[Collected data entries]
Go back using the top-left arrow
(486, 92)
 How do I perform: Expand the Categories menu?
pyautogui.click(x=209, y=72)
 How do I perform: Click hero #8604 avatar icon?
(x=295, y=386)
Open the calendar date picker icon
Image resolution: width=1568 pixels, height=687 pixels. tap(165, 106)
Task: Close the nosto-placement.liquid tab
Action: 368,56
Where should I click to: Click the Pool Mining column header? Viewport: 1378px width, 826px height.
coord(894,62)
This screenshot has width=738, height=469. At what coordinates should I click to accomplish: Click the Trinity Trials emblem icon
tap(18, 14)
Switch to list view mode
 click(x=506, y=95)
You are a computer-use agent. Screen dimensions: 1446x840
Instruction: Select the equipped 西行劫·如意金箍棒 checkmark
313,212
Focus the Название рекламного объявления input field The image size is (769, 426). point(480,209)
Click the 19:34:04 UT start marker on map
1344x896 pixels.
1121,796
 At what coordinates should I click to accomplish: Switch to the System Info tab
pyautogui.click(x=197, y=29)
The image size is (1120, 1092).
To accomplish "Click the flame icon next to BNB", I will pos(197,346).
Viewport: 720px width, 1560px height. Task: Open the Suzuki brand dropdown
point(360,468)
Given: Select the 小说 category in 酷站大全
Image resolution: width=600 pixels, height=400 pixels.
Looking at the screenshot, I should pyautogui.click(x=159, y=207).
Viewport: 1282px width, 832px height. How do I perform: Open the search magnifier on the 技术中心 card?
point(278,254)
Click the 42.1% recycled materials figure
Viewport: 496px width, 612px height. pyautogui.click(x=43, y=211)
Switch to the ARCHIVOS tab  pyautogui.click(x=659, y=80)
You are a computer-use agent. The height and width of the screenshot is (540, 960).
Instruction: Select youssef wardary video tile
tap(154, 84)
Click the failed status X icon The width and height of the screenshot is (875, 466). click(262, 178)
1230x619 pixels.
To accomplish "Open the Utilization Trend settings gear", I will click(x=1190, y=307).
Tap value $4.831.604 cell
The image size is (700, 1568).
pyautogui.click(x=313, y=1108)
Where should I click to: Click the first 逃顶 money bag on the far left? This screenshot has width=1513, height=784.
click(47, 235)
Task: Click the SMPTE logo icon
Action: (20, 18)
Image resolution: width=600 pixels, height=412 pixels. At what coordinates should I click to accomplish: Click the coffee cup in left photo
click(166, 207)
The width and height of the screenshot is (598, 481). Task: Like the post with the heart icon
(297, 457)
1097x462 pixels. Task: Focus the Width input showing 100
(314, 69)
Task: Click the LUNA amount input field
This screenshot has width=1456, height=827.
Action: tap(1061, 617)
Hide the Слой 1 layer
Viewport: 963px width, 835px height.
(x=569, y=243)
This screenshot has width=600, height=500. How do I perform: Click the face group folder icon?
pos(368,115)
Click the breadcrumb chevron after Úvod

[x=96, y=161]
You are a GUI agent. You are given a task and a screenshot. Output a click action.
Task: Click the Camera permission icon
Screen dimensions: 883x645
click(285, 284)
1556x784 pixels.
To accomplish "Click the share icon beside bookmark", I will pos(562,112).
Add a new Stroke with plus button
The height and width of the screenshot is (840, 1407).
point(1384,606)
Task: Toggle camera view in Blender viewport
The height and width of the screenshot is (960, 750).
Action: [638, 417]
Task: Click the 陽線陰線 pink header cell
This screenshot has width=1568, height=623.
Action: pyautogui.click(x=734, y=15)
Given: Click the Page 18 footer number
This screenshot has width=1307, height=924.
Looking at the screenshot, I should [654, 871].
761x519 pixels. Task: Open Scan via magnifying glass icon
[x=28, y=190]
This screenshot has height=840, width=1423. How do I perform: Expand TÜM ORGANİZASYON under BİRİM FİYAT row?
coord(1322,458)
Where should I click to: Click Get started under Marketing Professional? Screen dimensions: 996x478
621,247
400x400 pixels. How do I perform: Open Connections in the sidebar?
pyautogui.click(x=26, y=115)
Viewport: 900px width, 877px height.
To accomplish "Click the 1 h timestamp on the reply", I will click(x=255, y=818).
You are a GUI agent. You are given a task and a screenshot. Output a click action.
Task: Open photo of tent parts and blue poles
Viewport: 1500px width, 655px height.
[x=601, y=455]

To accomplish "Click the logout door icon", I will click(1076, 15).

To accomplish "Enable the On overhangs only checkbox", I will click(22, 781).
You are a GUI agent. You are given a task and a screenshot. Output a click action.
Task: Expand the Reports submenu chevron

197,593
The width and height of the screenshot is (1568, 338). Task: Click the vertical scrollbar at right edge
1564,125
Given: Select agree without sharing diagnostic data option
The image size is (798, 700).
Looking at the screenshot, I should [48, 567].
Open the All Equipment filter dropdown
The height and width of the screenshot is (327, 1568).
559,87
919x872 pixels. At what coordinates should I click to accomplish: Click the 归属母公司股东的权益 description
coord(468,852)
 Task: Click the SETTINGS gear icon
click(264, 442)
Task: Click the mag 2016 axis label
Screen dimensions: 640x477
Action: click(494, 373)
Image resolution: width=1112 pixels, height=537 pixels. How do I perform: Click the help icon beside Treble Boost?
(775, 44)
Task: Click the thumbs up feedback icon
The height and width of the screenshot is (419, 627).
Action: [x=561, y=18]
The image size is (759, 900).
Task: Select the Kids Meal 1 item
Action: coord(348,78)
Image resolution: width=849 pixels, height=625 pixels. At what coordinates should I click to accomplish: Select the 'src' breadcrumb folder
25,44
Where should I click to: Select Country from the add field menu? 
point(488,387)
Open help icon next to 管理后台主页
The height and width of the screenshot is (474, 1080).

# Problem
What is asked for is an exact copy of the lines above from the one containing "Task: Expand the Reports submenu chevron" through the one containing "Given: Select agree", and only those.

# Response
Task: Expand the Reports submenu chevron

197,593
The width and height of the screenshot is (1568, 338). Task: Click the vertical scrollbar at right edge
1564,125
Given: Select agree without sharing diagnostic data option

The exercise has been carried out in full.